Подколзин яростно запыхтел, его подбородок взмыл еще выше. Лицо обиженного коня выразило почти страдание.
— Нечего так переживать, — примирительно сказал Яков Дьяков. — Я говорю для твоей же пользы.
— О, конечно, — усмехнулся Подколзин. — Московский дорожник… кто ж я еще? Воздушный шарик, тобой надутый, создание твоих рук, пустышка, сам по себе ничего не значу. При этом с завышенной самооценкой — как Маркашов или Демьянов. Скажи уж прямо — чего стесняться?
— Довольно, — оборвал его Дьяков. — Ты окончательно оборзел. Пашу на него с утра до ночи и вместо признательности имею скулеж, истерику, визг, монологи в ложноклассицистской манере. В конце концов все в твоих руках. Выдь на Волгу или на площадь и заяви, что «Кнут» не написан, что все это — адский эксперимент, пародия, мистификация. Ради бога, никто тебе не препятствует.
Подколзин спрятал в ладонях голову и долго тискал ее, тихо всхлипывая. Потом еле слышно проговорил:
— Не могу.
— Ах, не можешь…
— Да. Не могу. Я уже привык к поклонению.
Дьяков удовлетворенно сказал:
— То-то. Так нечего хулиганить.
Подколзин утер влажные очи и тихо выдохнул:
— Не понимаю, почему ты мне все же не позволяешь увидеть Глафиру Питербарк?
— Потому что это слишком опасно, — терпеливо объяснил Яков Дьяков. — Декадентки это такие кобры! Для игр с ними ты простодушен. По закону дискретности тебя вычленят, расчленят, разложат на элементы. Глафира Питербарк в два мгновения парализует твою слабую волю. Она потребует твоей рукописи, чтоб сделать из нее свой талмуд. Что ты ей скажешь — беспомощный, млеющий, не способный к сопротивлению, зависящий от ее доброго взгляда, даже от взмаха ее ресниц?

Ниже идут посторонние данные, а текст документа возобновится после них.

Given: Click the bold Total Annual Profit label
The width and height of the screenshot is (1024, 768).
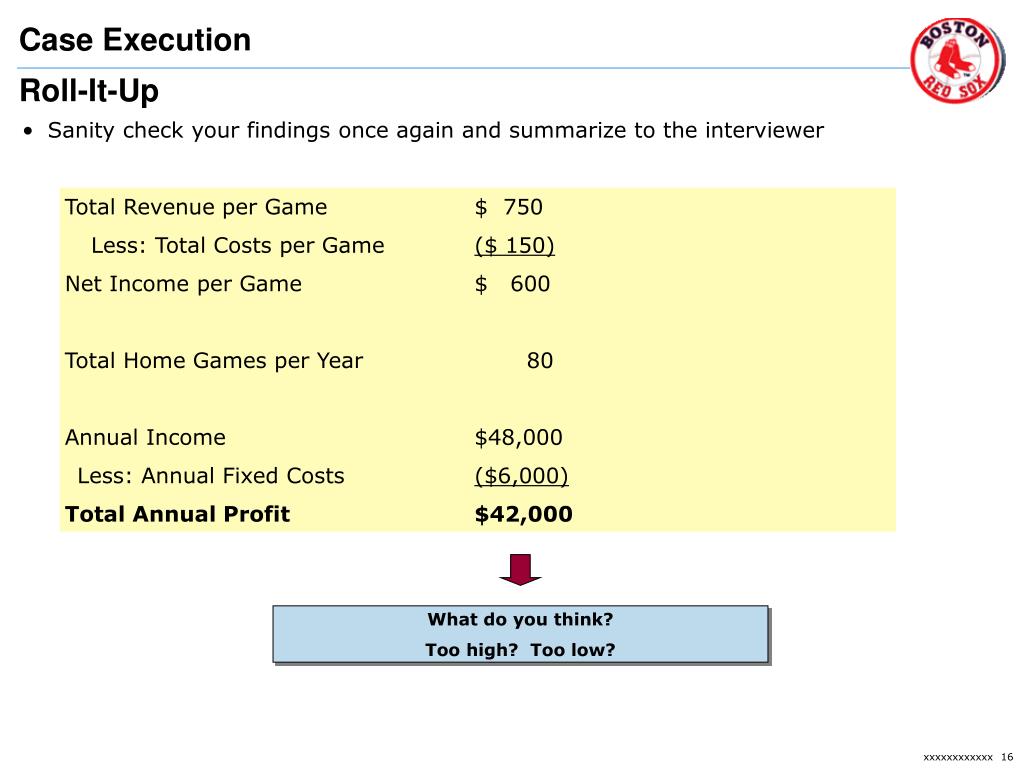Looking at the screenshot, I should pyautogui.click(x=177, y=514).
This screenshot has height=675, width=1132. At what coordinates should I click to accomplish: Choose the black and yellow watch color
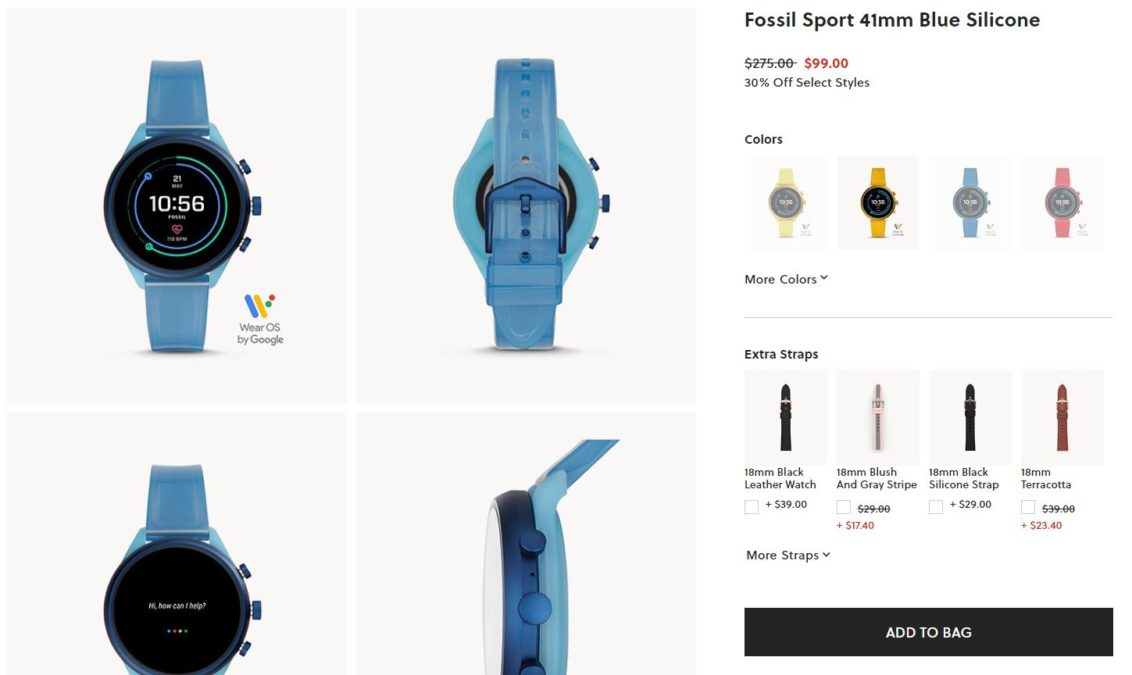[878, 203]
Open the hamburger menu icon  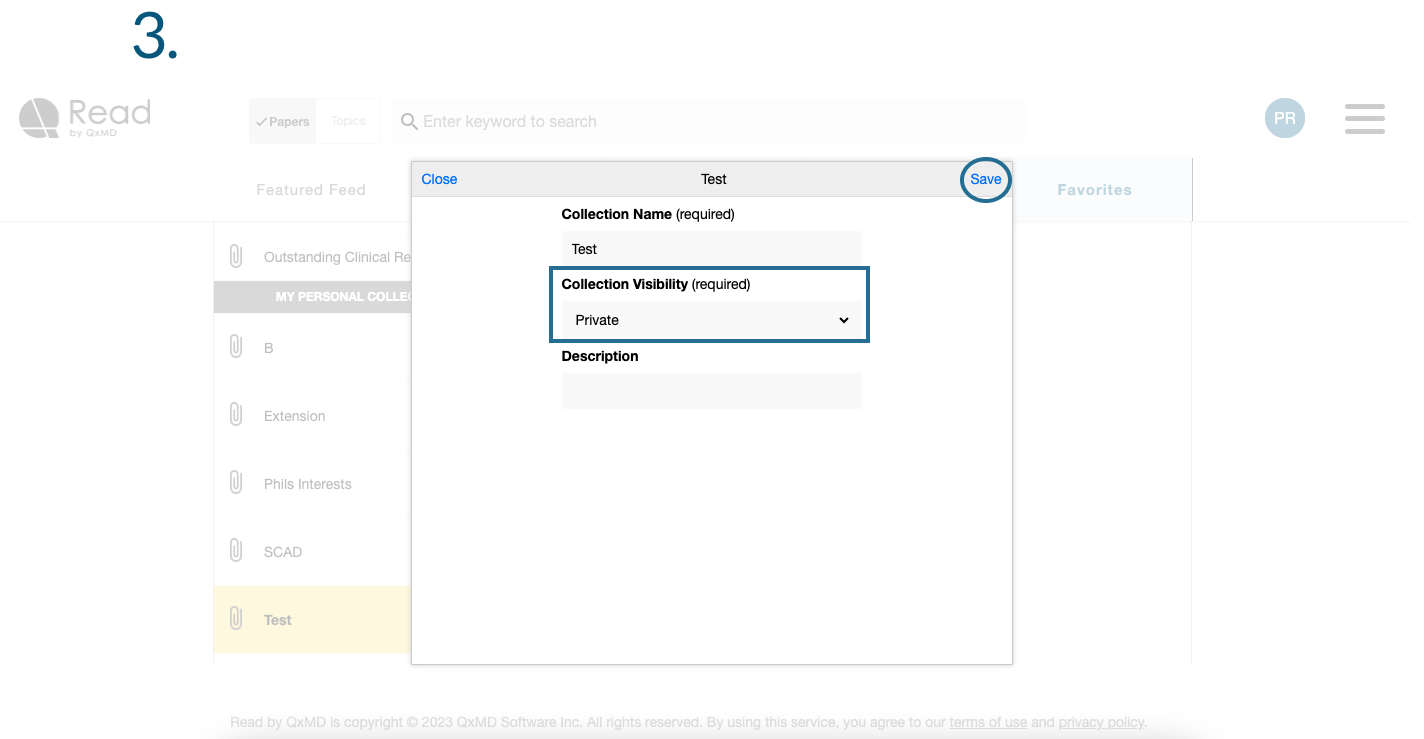click(1364, 119)
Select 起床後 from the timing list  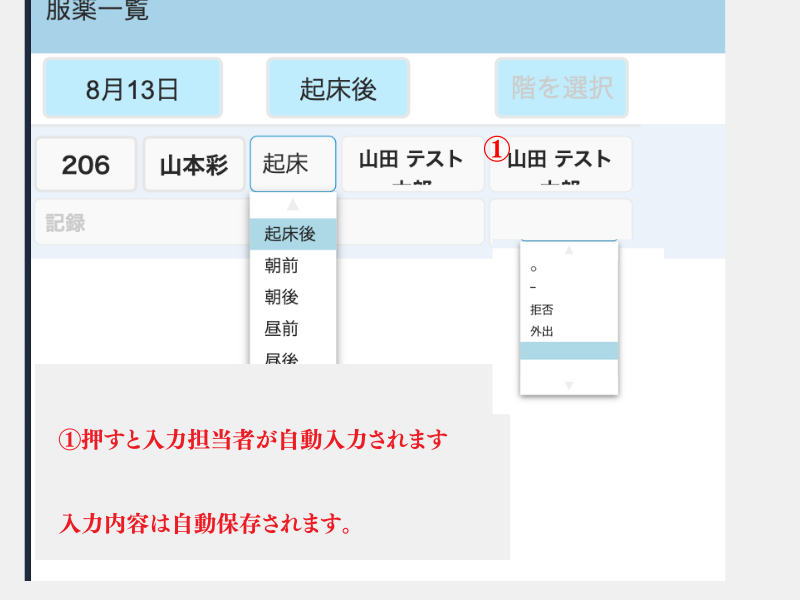tap(293, 234)
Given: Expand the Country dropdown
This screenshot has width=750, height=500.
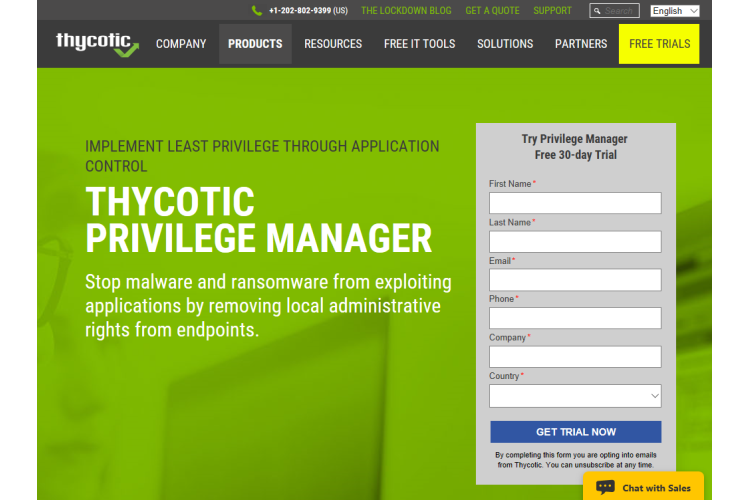Looking at the screenshot, I should click(575, 396).
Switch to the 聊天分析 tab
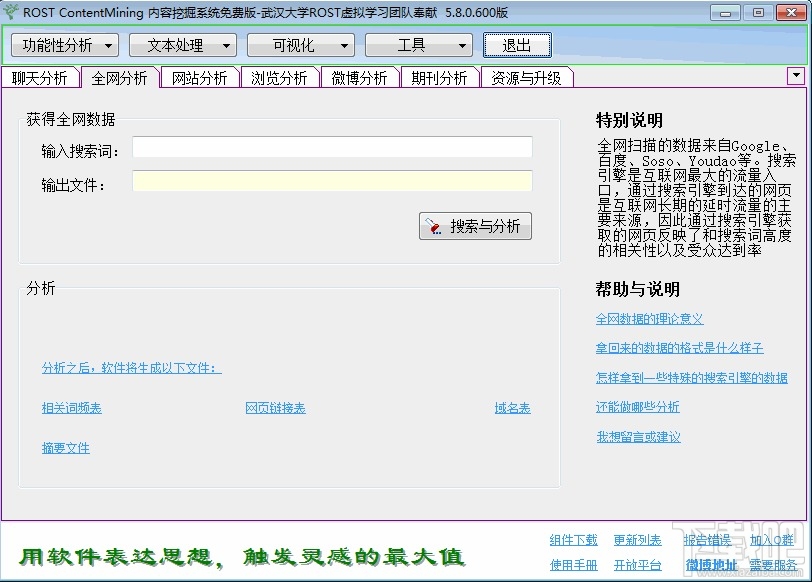This screenshot has width=812, height=582. tap(40, 76)
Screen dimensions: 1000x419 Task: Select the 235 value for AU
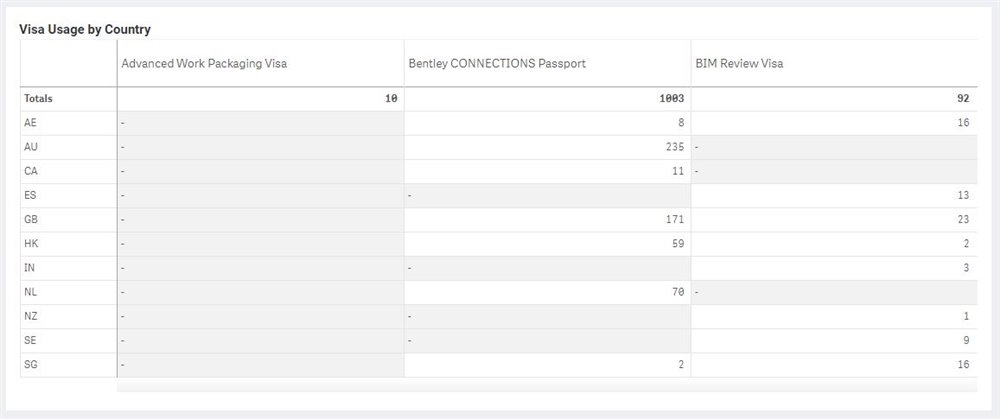tap(675, 147)
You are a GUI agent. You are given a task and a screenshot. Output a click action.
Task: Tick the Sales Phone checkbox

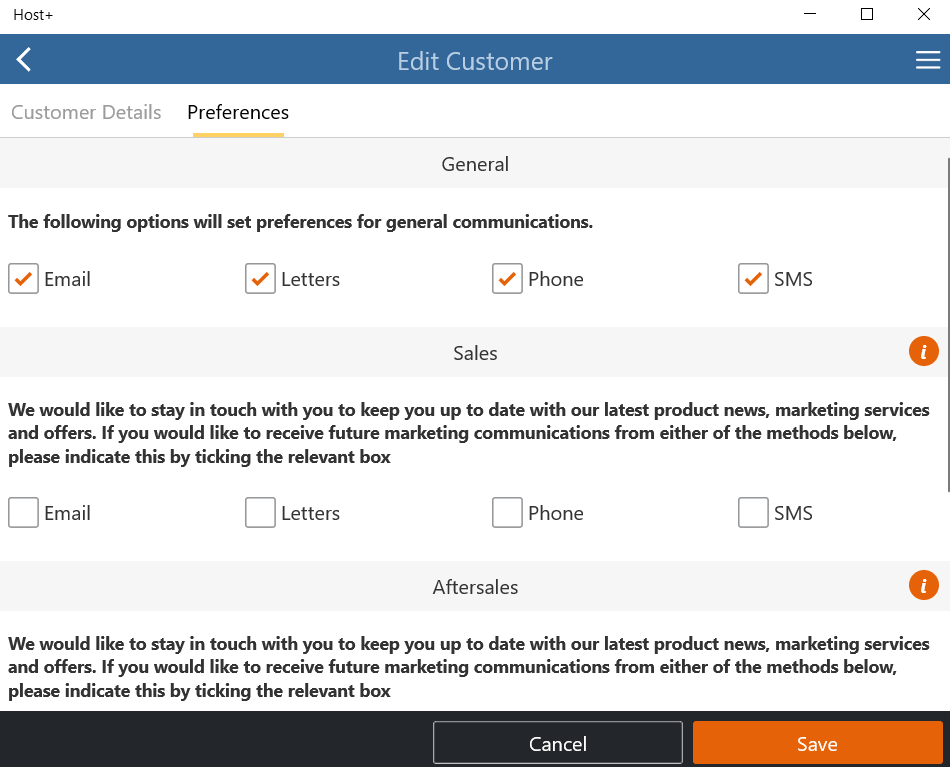tap(507, 513)
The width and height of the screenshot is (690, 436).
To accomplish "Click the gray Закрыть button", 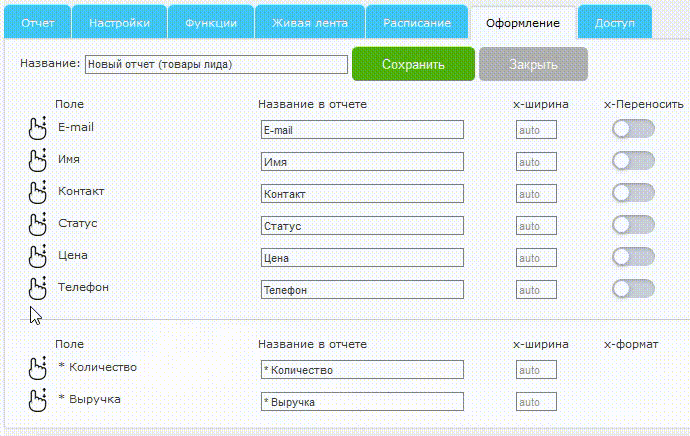I will coord(533,64).
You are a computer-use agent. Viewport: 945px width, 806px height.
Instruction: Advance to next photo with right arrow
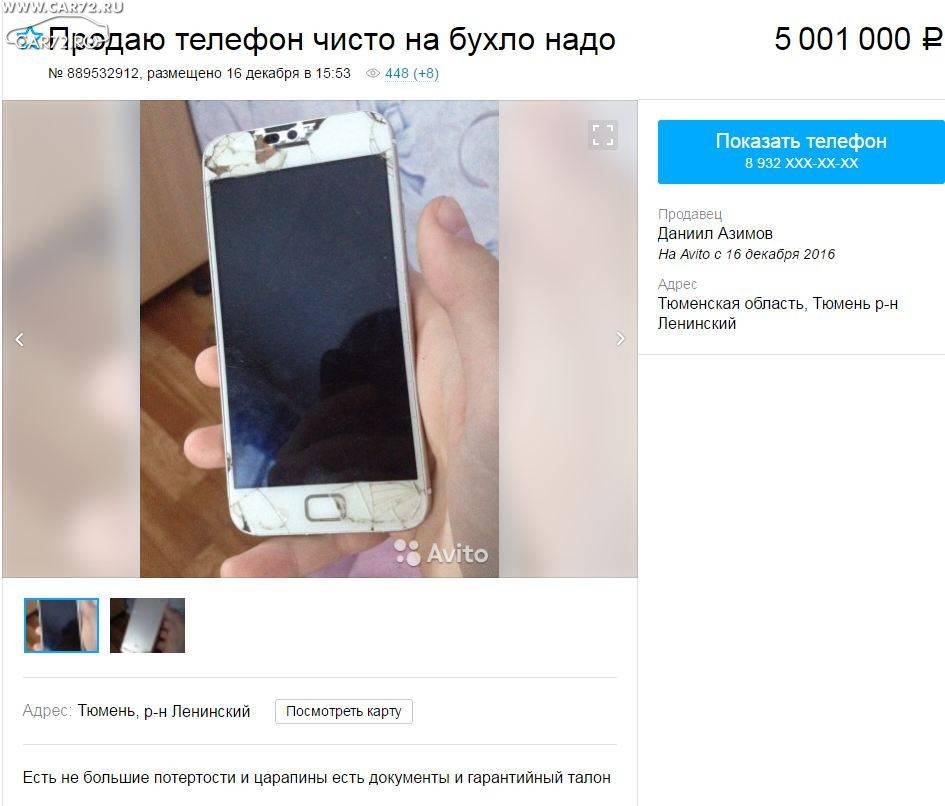(620, 339)
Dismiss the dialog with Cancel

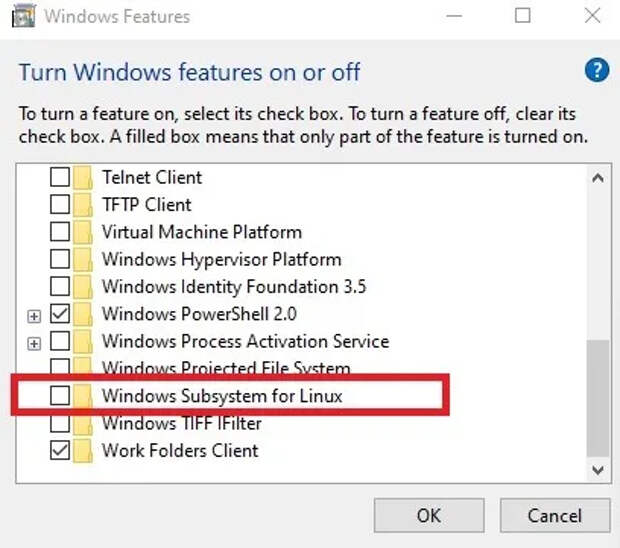click(x=555, y=515)
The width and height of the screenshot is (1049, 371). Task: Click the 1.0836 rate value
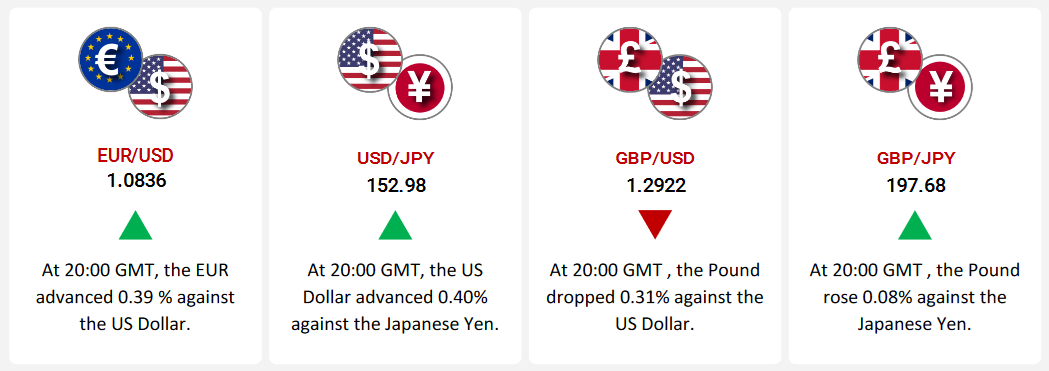pos(136,180)
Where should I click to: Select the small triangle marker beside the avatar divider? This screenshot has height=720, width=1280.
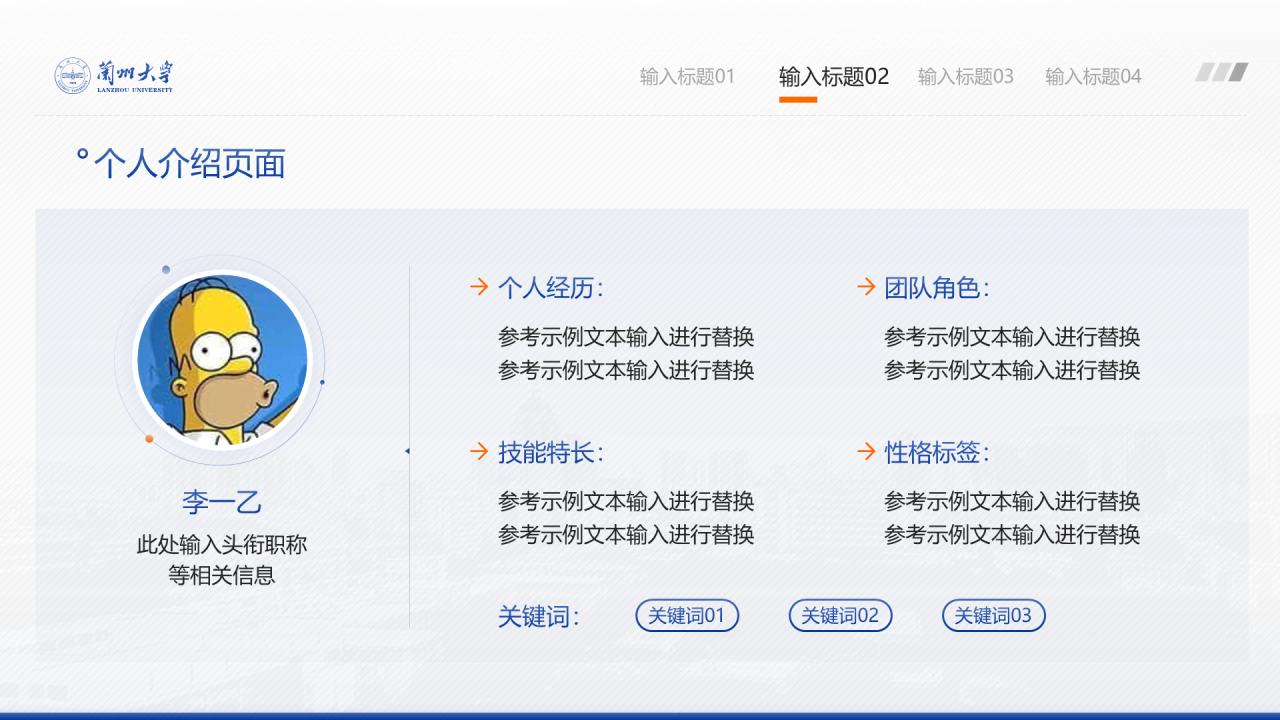pyautogui.click(x=406, y=451)
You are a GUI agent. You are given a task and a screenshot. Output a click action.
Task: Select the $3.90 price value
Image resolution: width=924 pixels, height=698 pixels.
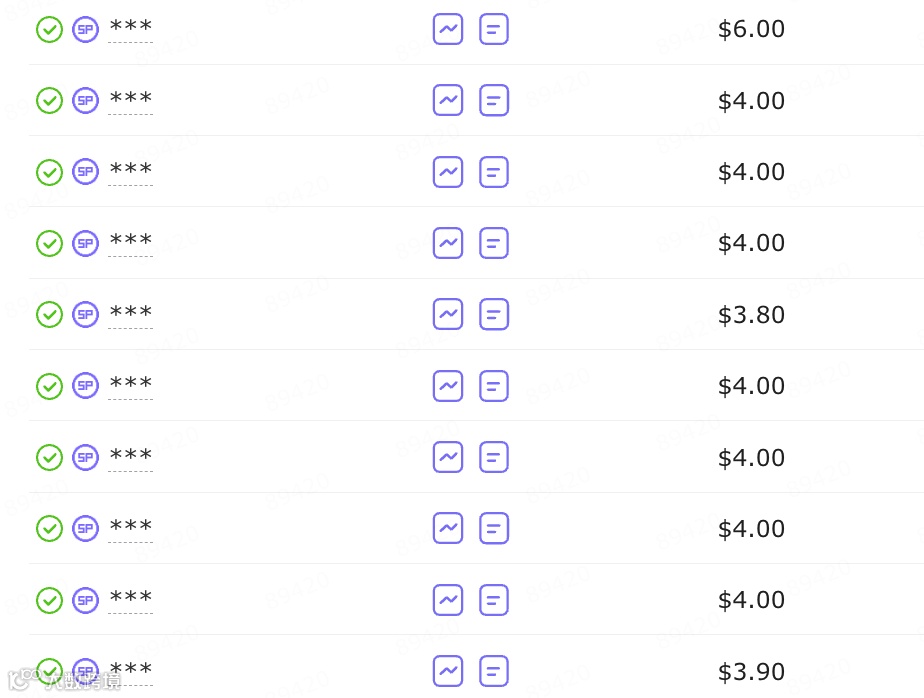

После паузы Подколзин сказал:
— Не думай, что я слепой и глухой. Я знаю, что ты для меня не жалел ни времени, ни труда, ни сил, сделал ты для меня немало. Но было бы много великодушней, если бы тем, что ты расплескал на всех этих посторонних людей, и тем, что ты изложил в статье, ты бы однажды со мной поделился. Как Пушкин с Гоголем. Знаешь, Дьяков, мне требовалась только подсказка. Первый толчок. Ничего больше.
— Всего-то?
— Да, да, представь себе. Можешь презрительно ухмыляться, но я давно пришел к этим выводам. Легкий толчок — я бы все написал.
— Глуп ты, Подколзин, — сказал Яков Дьяков. — Хотя и социальный мыслитель. Если б ты все это написал, никто бы не прочел, не заметил.
— Глафира бы прочла и заметила, — горестно прошептал Подколзин.
— Далась же тебе эта Глафира. — Дьяков покачал головой. — Не слушаешь, что тебе говорят. Все скроены по одному лекалу.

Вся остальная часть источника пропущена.